8. Владимир Максимов
Передо мной лежит Указ Президиума Верховного Совета СССР о лишении Владимира Максимова советского гражданства. Сурово расправилось государство с рабочим человеком, сыном и внуком рабочего.
Почему?
Владимир Максимов родился в 1933 году, когда было объявлено о победе социализма в отдельно взятой стране.

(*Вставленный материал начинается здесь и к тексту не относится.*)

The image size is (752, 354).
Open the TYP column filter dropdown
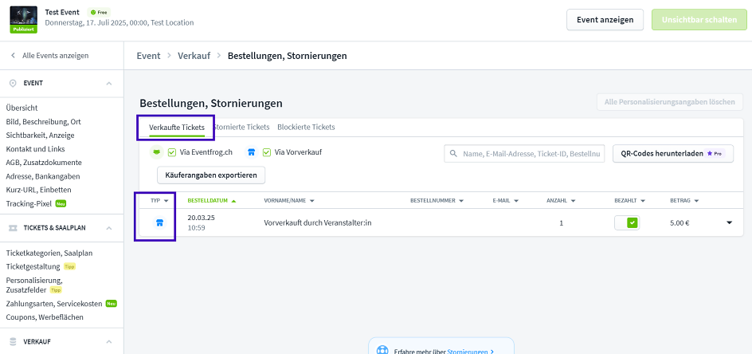pyautogui.click(x=166, y=201)
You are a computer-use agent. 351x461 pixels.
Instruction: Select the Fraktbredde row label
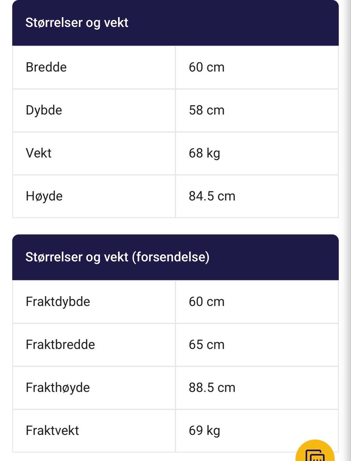(60, 345)

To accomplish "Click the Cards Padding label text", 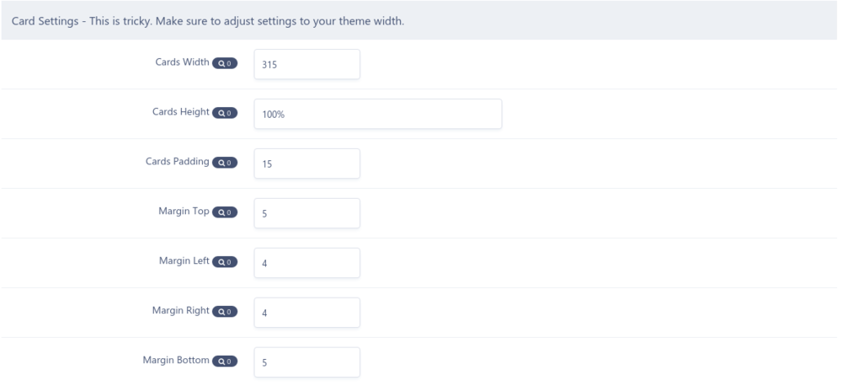I will 178,163.
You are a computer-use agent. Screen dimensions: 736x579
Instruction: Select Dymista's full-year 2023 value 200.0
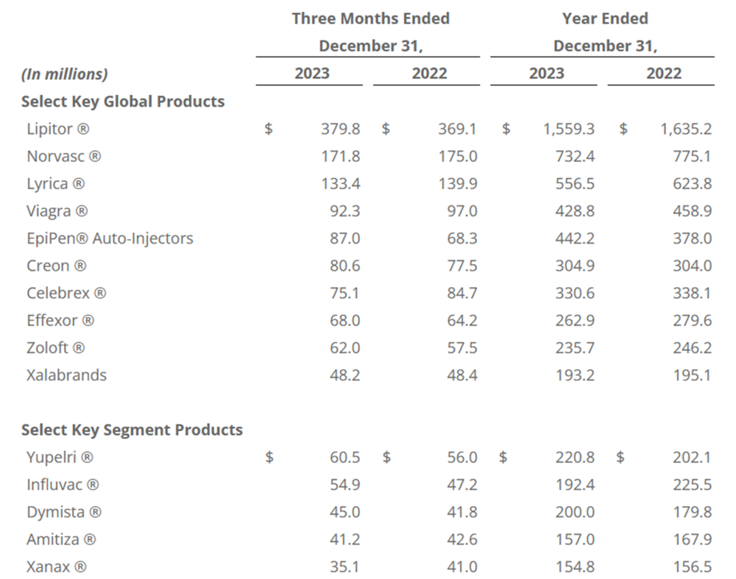coord(574,512)
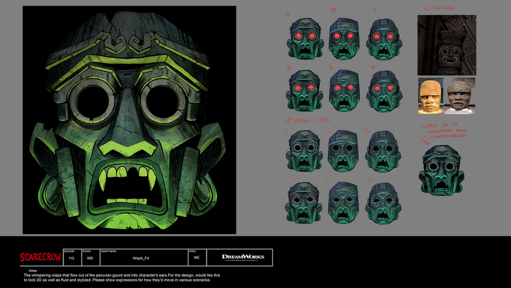
Task: Click the large green mask artwork
Action: coord(129,120)
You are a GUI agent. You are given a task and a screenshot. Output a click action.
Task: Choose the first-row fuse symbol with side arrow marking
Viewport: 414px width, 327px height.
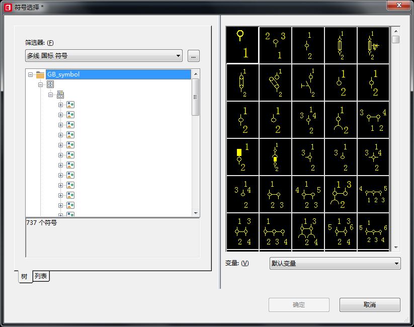click(x=373, y=45)
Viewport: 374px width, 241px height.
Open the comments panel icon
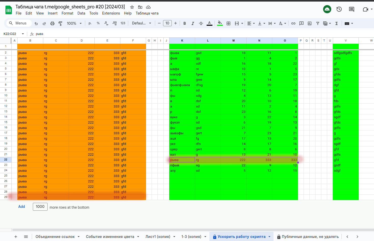coord(352,9)
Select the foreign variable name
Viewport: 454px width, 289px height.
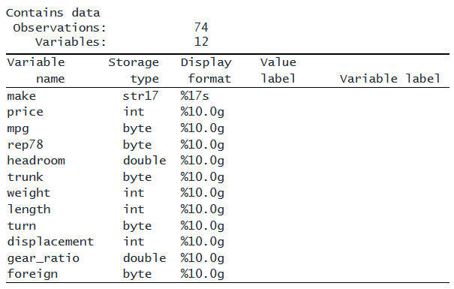point(32,274)
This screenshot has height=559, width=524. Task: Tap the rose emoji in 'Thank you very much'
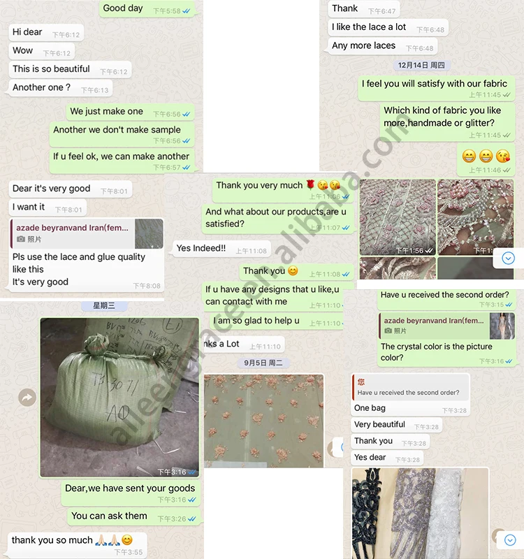click(x=310, y=184)
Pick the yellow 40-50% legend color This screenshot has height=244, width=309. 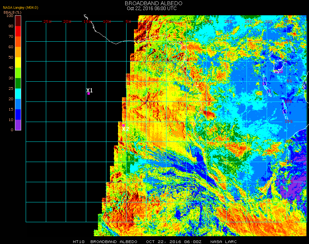point(18,62)
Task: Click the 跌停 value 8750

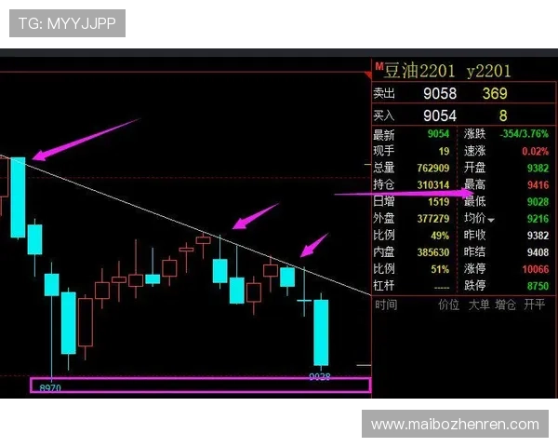Action: (x=535, y=287)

Потом отдельно взятая страна загнала Володю в детскую колонию; он бежал из нее, исколесил, в вагонах и под вагонами, в аккумуляторных ящиках, всю Россию. С кем только не сталкивала его жизнь: и с ворами, и с контрабандистами, и с бродягами, и со ссыльными, вроде Гекмана, в прошлом первого секретаря обкома немцев Поволжья, который спорит с Володей на Енисее, под Туруханском, едва живой, с печальными овечьими глазами: «Я не могу зачеркнуть своей жизни только потому, что какой-то русский мальчик недоволен ее результатами». А коммунист, капитан внутренних войск кричит на коммуниста-зэка Гекмана: «Немецкая рожа!» А потом вдруг попадается будущему автору романа «Прощание из ниоткуда» мужичонка, который, отбыв срок, не желает уходить из концлагеря: «Для нашего брата-колхозника лагеря — это вроде как для вас дом отдыха. Норму выполнил, — пайку отдай!..» Свобода? «Нет, братишка, даром она мне не нужна, твоя свобода, видал я ее в гробу в белых тапочках, я жрать хочу».
И так вот до двадцати лет, до конца сталинщины, продолжал Володя Максимов метаться по стране — полузатравленным бродягой; этому и была посвящена его первая повесть, опубликованная Константином Паустовским.